┌─ Input records
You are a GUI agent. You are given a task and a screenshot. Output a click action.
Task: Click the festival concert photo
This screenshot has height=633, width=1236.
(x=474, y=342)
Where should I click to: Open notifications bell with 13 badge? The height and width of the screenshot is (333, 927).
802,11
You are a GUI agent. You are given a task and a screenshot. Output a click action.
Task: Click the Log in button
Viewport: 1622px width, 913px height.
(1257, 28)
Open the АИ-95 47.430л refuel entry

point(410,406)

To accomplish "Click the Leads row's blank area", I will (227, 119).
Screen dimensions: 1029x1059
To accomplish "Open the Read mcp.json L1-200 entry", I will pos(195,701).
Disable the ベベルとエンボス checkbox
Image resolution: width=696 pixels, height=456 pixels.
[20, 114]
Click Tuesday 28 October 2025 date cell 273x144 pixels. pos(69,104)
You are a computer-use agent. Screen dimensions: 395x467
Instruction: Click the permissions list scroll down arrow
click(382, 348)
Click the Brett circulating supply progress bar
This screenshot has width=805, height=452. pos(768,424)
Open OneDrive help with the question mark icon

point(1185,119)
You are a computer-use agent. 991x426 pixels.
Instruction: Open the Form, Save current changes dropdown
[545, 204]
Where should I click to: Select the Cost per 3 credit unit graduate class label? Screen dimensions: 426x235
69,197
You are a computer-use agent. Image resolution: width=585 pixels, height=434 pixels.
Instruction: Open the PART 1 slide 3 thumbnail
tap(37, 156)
└─
Activity | Each record above should be repeated exactly.

Task output |
You are a GUI agent. You are given a task and a screenshot. Output a click action.
Task: Click the festival concert photo
This screenshot has height=633, width=1236.
(x=474, y=342)
Where should I click to: Open notifications bell with 13 badge? The height and width of the screenshot is (333, 927).
802,11
You are a GUI agent. You are given a task and a screenshot. Output a click action.
Task: Click the Log in button
Viewport: 1622px width, 913px height.
(1257, 28)
Open the АИ-95 47.430л refuel entry

point(410,406)

To accomplish "Click the Leads row's blank area", I will (227, 119).
Screen dimensions: 1029x1059
To accomplish "Open the Read mcp.json L1-200 entry", I will pos(195,701).
Disable the ベベルとエンボス checkbox
Image resolution: width=696 pixels, height=456 pixels.
[20, 114]
Click Tuesday 28 October 2025 date cell 273x144 pixels. pos(69,104)
You are a computer-use agent. Screen dimensions: 395x467
Instruction: Click the permissions list scroll down arrow
click(382, 348)
Click the Brett circulating supply progress bar
This screenshot has width=805, height=452. pos(768,424)
Open OneDrive help with the question mark icon

point(1185,119)
You are a computer-use agent. 991x426 pixels.
Instruction: Open the Form, Save current changes dropdown
[545, 204]
Where should I click to: Select the Cost per 3 credit unit graduate class label? Screen dimensions: 426x235
69,197
You are a computer-use agent. Image resolution: width=585 pixels, height=434 pixels.
Instruction: Open the PART 1 slide 3 thumbnail
tap(37, 156)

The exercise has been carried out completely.